### [EXERCISE SET]
1) According to the passage on Gleason scoring, in what year did pathologists begin including the minor high-grade pattern in the Gleason score?
2) Copy the passage on Gleason scoring word for word, from "A third variable" to "at radical prostatectomy.".

However, if the primary grade is 4 and the secondary grade is 3, the Gleason score would be 4+3=7. Although both sums are the same, 4+3 is more aggressive than 3+4, because the primary grade carries more weight than the secondary pattern in determining the aggressiveness of the cancer and the patient’s prognosis.

A third variable in the equation

In 2005, based on recommendations from an international group of experts, pathologists began to include the minor high-grade pattern (third most common) in the Gleason score when the specimen is from a radical prostatectomy or needle biopsy. In such cases, the highest Gleason score is important for determining prognosis. For example, in a needle biopsy core with 70 percent Gleason pattern 3, 25 percent pattern 4, and 5 percent pattern 5, the tumor would be graded as Gleason score 3+5=8, not 3+4=7. In radical prostatectomy specimens, there is a consensus that the term minor high-grade pattern should only be used when there are three grade patterns, such as with 3+4=7 or 4+3=7 with less than 5 percent Gleason pattern 5 at radical prostatectomy.

### [RECORDED INFORMATION]
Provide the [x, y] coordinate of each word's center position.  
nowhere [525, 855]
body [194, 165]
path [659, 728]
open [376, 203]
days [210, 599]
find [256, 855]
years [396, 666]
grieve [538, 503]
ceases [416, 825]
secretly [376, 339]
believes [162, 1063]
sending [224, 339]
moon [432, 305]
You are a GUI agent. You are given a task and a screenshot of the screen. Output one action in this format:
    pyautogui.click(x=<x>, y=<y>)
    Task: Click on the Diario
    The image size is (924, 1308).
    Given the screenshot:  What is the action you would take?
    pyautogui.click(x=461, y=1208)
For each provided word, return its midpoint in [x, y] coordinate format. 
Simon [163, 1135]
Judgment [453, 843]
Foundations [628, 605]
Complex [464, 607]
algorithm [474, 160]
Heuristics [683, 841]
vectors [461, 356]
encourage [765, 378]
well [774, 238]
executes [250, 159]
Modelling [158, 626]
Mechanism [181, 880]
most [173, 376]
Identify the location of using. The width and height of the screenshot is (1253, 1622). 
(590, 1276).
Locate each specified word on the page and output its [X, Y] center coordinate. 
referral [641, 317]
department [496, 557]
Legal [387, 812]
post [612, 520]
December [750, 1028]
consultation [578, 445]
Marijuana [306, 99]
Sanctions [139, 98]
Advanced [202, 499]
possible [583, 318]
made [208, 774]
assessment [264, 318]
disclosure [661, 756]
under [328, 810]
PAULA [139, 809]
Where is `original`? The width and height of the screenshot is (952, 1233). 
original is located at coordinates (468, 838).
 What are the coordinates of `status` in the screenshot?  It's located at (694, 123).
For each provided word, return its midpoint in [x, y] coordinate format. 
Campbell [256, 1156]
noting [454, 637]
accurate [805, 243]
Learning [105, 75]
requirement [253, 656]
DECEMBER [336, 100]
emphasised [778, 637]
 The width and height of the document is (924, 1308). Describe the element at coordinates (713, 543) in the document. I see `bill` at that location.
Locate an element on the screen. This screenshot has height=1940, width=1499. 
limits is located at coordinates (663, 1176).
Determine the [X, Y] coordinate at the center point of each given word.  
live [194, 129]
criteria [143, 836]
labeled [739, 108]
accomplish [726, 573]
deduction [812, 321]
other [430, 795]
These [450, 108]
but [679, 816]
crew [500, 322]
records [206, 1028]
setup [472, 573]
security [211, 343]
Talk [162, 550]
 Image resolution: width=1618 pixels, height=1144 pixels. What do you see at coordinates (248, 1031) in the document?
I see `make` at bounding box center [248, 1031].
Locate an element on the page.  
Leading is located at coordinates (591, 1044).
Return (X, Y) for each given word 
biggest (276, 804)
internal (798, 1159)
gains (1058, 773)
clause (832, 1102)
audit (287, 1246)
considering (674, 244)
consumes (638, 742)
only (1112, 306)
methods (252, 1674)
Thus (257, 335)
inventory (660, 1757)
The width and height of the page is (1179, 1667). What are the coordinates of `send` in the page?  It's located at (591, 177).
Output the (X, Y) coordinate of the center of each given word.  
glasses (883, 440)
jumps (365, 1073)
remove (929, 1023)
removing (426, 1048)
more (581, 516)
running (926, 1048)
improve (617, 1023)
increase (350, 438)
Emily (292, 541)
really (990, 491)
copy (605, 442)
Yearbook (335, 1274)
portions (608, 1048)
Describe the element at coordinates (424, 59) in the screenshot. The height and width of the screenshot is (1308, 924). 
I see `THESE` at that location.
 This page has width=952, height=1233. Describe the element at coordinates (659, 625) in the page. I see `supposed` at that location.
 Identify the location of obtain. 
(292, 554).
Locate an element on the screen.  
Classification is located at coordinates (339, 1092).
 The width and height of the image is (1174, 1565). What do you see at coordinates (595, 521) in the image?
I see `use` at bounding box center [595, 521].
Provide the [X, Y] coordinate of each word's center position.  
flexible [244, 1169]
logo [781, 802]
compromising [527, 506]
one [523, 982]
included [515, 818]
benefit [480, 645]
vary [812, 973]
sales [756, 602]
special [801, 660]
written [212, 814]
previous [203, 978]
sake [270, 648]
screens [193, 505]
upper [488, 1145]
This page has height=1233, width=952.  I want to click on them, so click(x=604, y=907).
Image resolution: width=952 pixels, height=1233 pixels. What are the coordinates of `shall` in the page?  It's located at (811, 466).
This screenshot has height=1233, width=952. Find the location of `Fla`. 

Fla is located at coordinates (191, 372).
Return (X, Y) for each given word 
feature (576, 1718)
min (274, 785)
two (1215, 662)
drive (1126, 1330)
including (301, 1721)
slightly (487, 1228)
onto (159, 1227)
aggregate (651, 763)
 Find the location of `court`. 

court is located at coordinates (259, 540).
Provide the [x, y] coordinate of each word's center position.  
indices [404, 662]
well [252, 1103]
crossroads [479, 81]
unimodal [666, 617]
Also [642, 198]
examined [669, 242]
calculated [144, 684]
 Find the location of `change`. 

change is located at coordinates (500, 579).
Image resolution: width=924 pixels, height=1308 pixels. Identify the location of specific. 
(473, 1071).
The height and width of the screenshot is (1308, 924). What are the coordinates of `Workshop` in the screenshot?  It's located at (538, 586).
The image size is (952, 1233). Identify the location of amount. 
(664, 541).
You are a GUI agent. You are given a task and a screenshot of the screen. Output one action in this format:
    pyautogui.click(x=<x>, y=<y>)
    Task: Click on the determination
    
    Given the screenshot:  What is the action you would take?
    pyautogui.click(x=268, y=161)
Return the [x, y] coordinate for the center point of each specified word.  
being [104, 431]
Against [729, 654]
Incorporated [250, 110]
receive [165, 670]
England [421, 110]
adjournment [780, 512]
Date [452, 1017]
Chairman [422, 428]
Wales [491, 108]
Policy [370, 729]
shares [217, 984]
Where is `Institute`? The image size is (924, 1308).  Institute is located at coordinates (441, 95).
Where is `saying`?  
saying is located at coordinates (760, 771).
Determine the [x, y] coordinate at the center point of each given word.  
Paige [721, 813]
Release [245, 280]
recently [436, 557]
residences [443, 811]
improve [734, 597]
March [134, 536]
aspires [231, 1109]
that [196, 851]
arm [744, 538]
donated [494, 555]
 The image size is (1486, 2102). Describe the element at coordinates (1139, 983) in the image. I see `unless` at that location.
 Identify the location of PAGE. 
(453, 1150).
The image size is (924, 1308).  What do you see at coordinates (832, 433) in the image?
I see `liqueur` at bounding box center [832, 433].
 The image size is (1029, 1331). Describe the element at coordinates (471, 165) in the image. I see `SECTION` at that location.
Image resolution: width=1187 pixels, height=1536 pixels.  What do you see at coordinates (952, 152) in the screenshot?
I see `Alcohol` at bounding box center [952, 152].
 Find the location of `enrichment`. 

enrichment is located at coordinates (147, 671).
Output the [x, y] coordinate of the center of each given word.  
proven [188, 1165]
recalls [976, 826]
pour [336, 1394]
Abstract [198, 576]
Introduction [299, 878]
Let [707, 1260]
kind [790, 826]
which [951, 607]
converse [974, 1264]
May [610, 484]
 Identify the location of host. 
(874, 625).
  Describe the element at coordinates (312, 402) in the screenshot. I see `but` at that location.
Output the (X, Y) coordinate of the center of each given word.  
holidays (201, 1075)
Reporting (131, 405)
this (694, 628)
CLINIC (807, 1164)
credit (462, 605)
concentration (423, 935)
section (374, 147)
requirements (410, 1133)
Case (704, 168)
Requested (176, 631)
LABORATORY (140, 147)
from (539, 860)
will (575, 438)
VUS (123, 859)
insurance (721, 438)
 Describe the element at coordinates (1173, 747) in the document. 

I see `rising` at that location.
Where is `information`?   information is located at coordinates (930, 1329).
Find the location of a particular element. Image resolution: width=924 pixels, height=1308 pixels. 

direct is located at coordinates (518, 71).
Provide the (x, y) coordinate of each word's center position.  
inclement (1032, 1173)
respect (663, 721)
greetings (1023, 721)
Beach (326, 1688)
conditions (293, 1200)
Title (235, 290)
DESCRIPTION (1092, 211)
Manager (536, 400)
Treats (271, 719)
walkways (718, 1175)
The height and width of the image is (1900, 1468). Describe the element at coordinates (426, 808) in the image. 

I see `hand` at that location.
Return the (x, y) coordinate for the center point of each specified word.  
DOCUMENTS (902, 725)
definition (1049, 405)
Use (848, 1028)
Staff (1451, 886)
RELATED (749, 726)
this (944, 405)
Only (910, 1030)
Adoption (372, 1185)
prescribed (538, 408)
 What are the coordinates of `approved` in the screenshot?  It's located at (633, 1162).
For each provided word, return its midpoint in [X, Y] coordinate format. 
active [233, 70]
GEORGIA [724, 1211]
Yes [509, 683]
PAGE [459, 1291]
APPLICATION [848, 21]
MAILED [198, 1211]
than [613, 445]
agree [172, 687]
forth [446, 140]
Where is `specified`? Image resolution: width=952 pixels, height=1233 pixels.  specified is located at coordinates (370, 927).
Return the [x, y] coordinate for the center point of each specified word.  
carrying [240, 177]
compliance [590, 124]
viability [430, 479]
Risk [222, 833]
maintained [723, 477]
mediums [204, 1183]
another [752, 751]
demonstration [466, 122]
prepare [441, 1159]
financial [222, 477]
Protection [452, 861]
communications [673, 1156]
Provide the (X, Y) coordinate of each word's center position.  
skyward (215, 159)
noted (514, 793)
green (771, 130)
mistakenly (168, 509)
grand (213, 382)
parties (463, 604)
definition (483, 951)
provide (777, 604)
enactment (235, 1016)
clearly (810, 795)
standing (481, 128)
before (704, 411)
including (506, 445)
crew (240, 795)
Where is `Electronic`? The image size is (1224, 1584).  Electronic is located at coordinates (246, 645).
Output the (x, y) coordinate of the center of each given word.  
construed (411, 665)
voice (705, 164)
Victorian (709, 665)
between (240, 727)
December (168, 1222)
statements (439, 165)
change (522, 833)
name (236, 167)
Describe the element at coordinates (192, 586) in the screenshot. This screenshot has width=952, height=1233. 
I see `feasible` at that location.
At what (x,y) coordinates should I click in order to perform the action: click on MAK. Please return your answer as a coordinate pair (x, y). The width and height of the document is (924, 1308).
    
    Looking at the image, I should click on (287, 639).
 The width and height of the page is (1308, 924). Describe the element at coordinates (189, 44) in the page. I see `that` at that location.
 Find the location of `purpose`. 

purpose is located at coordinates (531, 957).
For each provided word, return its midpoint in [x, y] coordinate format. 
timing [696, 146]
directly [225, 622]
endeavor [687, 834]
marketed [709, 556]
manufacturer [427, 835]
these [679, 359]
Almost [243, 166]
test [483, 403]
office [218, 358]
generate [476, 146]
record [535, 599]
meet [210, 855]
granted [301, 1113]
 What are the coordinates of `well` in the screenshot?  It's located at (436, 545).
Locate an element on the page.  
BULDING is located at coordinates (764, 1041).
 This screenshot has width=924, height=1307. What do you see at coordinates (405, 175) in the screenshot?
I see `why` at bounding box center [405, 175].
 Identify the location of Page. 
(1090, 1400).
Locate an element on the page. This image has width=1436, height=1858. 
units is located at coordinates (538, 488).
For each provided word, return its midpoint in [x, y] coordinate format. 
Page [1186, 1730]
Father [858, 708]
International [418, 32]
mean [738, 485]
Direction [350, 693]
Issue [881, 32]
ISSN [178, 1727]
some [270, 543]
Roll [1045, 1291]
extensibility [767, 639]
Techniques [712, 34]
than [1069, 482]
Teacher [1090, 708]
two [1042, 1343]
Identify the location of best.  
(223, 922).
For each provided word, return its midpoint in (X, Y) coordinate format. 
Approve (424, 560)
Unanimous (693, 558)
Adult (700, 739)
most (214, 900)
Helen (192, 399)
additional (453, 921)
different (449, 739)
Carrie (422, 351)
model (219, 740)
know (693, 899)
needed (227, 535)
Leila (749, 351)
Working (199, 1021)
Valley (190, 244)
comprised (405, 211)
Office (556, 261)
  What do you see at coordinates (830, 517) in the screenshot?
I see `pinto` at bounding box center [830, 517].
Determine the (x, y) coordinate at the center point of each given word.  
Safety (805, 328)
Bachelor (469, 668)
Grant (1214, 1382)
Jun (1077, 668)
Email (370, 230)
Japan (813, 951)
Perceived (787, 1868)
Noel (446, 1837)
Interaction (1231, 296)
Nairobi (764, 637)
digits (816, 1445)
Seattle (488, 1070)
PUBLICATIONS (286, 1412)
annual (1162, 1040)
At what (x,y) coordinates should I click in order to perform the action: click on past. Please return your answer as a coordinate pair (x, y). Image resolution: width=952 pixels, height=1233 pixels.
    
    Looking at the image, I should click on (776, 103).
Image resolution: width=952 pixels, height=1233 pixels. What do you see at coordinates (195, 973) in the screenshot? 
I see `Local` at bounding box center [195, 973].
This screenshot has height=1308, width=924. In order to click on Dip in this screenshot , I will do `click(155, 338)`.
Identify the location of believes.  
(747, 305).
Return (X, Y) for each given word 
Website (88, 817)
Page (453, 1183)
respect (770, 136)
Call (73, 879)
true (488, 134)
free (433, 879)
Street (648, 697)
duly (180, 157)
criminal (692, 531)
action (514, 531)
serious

### [ANSWERS TO THE PROBLEMS]
1) 2005

2)
A third variable in the equation

In 2005, based on recommendations from an international group of experts, pathologists began to include the minor high-grade pattern (third most common) in the Gleason score when the specimen is from a radical prostatectomy or needle biopsy. In such cases, the highest Gleason score is important for determining prognosis. For example, in a needle biopsy core with 70 percent Gleason pattern 3, 25 percent pattern 4, and 5 percent pattern 5, the tumor would be graded as Gleason score 3+5=8, not 3+4=7. In radical prostatectomy specimens, there is a consensus that the term minor high-grade pattern should only be used when there are three grade patterns, such as with 3+4=7 or 4+3=7 with less than 5 percent Gleason pattern 5 at radical prostatectomy.